Any last minute tips for getting my GP to take me seriously when asking for a referral?

I've got an appointment with my GP this afternoon to ask for an assessment referral for ASC. This is on the advice of my counsellor and a mental health nurse I've been speaking with through Occupational Health.

Going from advice on other threads I've looked at the DSM 5 criteria and looked at how I meet them, as well as doing the AQ test and several others, all of which show a strong likelihood of ASC. I've made a list/notes to go through as I find pressured conversations hard.

Is there anything else I should do/say? It's a telephone appointment.

I'm a nearly 40 year old woman who has spent most of my life masking it seems, with the usual consequences of that in depression and anxiety, as well as digestive and sleep issues, all of which have stopped me being able to work and live my life at various times, including at the moment.

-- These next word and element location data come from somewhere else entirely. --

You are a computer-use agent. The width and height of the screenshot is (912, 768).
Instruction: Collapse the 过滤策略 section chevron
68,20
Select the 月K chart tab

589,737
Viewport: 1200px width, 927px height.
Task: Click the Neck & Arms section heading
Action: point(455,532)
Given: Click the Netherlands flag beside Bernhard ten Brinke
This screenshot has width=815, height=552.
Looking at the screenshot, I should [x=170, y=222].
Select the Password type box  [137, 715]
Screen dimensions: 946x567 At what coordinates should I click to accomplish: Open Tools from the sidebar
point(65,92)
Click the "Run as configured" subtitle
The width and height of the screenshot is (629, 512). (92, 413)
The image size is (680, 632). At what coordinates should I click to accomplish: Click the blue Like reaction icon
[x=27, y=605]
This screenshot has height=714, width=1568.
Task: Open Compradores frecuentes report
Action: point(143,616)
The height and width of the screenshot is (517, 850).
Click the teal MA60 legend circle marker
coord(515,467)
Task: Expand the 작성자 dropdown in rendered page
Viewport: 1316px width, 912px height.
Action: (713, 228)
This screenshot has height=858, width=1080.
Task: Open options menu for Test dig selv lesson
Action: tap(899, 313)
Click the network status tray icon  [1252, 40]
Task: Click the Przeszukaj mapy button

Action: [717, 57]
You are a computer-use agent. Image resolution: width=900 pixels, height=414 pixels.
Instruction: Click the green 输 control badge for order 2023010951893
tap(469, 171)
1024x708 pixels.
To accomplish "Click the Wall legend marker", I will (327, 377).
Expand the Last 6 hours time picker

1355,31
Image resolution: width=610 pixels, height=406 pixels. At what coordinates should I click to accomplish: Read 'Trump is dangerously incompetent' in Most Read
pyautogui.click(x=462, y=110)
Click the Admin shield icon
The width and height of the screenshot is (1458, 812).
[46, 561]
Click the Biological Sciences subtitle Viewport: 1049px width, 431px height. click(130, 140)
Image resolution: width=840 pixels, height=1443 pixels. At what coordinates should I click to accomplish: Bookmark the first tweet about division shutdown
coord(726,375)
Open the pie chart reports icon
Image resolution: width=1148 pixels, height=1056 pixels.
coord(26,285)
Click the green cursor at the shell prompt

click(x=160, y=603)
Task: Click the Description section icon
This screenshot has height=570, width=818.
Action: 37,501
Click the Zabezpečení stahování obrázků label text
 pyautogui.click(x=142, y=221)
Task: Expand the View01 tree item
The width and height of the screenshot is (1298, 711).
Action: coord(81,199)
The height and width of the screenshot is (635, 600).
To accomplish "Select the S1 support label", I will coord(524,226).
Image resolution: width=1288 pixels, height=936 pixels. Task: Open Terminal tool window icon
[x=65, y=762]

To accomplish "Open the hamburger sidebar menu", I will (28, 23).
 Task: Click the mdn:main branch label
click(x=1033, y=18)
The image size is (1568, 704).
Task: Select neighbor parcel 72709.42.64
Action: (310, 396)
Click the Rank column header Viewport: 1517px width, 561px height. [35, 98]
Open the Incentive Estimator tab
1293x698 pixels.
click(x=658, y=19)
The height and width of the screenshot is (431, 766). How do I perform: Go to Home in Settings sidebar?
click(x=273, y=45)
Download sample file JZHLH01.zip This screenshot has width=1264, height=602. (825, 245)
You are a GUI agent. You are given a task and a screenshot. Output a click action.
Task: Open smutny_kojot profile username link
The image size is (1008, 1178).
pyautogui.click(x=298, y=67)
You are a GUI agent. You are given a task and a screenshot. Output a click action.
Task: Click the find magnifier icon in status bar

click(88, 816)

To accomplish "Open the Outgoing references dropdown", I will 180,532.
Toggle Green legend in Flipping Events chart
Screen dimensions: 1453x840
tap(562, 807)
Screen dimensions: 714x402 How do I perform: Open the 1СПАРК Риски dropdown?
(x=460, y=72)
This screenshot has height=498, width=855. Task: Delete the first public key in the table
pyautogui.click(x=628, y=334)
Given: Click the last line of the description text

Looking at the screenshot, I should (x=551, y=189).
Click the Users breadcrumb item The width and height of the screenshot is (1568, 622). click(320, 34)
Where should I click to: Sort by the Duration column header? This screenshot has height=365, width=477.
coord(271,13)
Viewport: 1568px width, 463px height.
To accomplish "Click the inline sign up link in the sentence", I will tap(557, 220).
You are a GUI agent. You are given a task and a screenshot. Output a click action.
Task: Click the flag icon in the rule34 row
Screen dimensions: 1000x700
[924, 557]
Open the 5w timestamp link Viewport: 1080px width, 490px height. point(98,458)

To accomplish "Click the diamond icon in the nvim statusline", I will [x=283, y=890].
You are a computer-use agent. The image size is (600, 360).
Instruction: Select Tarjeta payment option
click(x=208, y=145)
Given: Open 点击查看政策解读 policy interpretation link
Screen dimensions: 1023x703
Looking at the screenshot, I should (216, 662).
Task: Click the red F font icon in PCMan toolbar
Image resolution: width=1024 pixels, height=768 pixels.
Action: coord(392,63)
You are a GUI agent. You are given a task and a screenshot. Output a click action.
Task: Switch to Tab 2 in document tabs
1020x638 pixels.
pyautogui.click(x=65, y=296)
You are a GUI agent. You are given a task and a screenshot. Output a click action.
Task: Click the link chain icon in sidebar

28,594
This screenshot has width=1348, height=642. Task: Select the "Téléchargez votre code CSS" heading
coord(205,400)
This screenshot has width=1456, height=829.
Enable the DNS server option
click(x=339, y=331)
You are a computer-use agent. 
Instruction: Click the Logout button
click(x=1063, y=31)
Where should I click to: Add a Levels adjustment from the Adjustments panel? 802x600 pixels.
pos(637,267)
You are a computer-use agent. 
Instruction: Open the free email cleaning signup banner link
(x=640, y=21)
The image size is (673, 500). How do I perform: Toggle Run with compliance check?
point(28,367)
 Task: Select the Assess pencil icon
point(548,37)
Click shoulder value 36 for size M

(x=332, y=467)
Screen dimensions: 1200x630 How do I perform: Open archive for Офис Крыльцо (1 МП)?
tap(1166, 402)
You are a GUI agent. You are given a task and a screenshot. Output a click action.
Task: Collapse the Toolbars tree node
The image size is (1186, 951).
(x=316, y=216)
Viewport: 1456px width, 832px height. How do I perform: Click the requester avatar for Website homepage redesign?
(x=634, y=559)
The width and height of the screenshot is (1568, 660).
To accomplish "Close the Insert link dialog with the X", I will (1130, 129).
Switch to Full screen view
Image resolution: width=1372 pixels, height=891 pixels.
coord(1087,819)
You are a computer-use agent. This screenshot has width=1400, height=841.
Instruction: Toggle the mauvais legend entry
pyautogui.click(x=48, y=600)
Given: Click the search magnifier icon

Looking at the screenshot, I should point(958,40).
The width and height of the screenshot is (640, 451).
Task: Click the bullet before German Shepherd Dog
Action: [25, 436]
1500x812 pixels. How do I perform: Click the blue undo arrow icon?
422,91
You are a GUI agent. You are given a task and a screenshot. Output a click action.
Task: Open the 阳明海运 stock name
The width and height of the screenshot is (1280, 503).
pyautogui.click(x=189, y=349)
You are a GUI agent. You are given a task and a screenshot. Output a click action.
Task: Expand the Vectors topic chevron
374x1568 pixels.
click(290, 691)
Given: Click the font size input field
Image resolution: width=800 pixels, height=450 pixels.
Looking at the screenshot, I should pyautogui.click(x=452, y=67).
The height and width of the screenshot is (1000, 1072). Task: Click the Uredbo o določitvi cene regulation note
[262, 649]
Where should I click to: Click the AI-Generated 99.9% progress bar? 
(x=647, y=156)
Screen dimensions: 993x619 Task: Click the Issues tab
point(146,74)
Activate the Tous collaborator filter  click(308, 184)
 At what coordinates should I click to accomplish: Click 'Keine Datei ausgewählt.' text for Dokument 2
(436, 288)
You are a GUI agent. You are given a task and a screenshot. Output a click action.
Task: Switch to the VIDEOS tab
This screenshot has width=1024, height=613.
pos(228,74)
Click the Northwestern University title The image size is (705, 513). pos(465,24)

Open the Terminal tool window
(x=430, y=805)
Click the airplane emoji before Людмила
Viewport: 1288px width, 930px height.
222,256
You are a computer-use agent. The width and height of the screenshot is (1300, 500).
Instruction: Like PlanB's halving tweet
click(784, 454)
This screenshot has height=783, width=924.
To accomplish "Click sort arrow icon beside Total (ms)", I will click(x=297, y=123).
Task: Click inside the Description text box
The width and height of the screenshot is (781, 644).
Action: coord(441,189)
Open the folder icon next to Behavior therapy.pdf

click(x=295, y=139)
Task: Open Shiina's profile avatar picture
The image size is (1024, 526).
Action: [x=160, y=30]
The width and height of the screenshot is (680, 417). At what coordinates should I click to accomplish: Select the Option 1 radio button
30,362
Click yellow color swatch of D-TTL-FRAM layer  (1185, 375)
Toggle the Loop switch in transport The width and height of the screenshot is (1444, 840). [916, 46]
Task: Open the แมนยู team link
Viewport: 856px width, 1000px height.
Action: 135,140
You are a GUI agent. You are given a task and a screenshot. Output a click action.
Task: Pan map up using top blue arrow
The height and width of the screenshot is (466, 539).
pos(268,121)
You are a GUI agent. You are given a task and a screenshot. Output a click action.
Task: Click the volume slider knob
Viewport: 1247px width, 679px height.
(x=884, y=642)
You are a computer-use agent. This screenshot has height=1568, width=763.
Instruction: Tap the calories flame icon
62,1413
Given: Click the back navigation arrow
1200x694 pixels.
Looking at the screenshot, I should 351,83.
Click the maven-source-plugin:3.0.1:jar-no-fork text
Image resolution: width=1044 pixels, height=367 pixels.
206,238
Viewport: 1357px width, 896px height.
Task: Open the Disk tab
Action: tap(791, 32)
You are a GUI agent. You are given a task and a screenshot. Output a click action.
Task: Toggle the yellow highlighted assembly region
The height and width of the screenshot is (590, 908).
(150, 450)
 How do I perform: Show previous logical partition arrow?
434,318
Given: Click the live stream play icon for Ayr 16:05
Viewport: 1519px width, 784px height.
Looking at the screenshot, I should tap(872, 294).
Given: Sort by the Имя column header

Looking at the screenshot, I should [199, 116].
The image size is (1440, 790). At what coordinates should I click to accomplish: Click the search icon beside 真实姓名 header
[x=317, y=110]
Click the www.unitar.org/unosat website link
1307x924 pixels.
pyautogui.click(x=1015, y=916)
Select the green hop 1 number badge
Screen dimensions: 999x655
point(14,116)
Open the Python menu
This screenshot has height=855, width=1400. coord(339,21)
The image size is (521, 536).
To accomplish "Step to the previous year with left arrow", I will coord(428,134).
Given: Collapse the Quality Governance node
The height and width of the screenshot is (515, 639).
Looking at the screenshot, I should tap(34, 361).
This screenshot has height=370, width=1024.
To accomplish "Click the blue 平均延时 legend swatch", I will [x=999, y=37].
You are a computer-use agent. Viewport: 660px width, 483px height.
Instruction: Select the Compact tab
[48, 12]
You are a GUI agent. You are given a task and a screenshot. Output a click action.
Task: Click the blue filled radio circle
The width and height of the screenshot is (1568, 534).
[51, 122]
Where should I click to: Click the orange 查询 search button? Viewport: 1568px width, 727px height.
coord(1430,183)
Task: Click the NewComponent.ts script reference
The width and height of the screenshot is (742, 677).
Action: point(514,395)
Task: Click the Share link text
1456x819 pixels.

  • Aww, glad they came through in the end :)

  • I'm so, so glad to hear that!!

  • He's awesome, he's been such a great support in all of this, from when we thought it was "just" depression and anxiety, to having our son assessed and diagnosed, to me thinking I might be ASC as well.

  • Absolutely amazing news! Well done for getting through such a difficult situation. I hope you had some good, much deserved, rest last night. I'm so glad to hear as well that your husband was supportive throughout this process that is so lovely to hear, even if he wasn't needed in the end.

  • I've managed to eat dinner and think I might actually manage to sleep tonight which will be nice.

  • Well done you. Deep breaths and calm.

  • Congratulations. Well done.

  • They're willing to do the referral! The senior GP overruled the one I spoke with initially, and has agreed to do the referral under the Right to Choose to Psychiatry UK. I had my husband all prepped to argue with them but he didn't need to. I'm now cry tears of relief and shaking, I might even manage to eat later!

  • The only people I choose to speak to on the phone are people who universally talk nearly non-stop so I don't really have to talk much, unless it's responding to direct questions. I'm now wondering whether that's something I've done unconsciously!

  • I’ve said before, if you can’t see the other person, how are you supposed to know when to talk?

    I have spent decades being baffled by the popularity of the telephone for this reason. I have had hundreds of phone conversations and not a single one has gone well because there is simply no way of knowing when to speak.

  • Yes, that did seem to be what the doctor was saying. This feels similar to what Steven said earlier, with us having to obviously pretend to be able to get a diagnosis.

  • My impression (having had this conversation last year) is that GPs are less interested in whether or not you are likely to actually be autistic when deciding whether to refer you, and more interested in what benefit the diagnosis will bring you. If you say "I need it for work" or "I am thinking of going back into education and would need accommodations to do that" (this is the line I used) they are more likely to refer you.

  • Fingers crossed for you!! 

  • He's said he needs to speak to a senior GP so depending what he says when he calls back I'll ask to speak to the senior one. Hopefully they might have a bit more of an awareness of what "spectrum" means.

  • I'm very similar, I need those visual cues to work out what to do, although I also miss them entirely sometimes.

  • I very rarely use telephones, it’s an entire conversation of me saying sorry because I’m talking over someone else. I’ve said before, if you can’t see the other person, how are you supposed to know when to talk? Plus sometimes I’ve got something to say that really interests me so  that has to all come out in a way that sounds interesting to me!

  • I'm the same with non-scheduled phonecalls. My anxiety goes through the roof. Remember that you should be able to get a second opinion from another GP if this conversation doesn't go to plan.

  • Thank you. I'm trying to get my thoughts together for when he calls back, although the uncertainty on when that will be isn't helping. I'm hoping my husband might be back by then as he can deal with these sort of conversations much more easily than I can.

  • I sat down with the DSM 5 criteria and worked my way through making notes, as well as looking into comorbidities, and any ASC non-specific neurodivergent characteristics so I definitely had that covered. One of the questions from the AQ50 is not know when it's your turn to speak, or speaking too much, I pretty much hit both of those straight away!

  • Yes - yours is a fair comment.  It isn't my job to give myself a headache learning about autism.....but it is kinda their job to.......so when they get the basics wrong, they could (and almost certainly do) send some poor autistic brothers and sisters to the mental hell bin of well WTAF then now ?!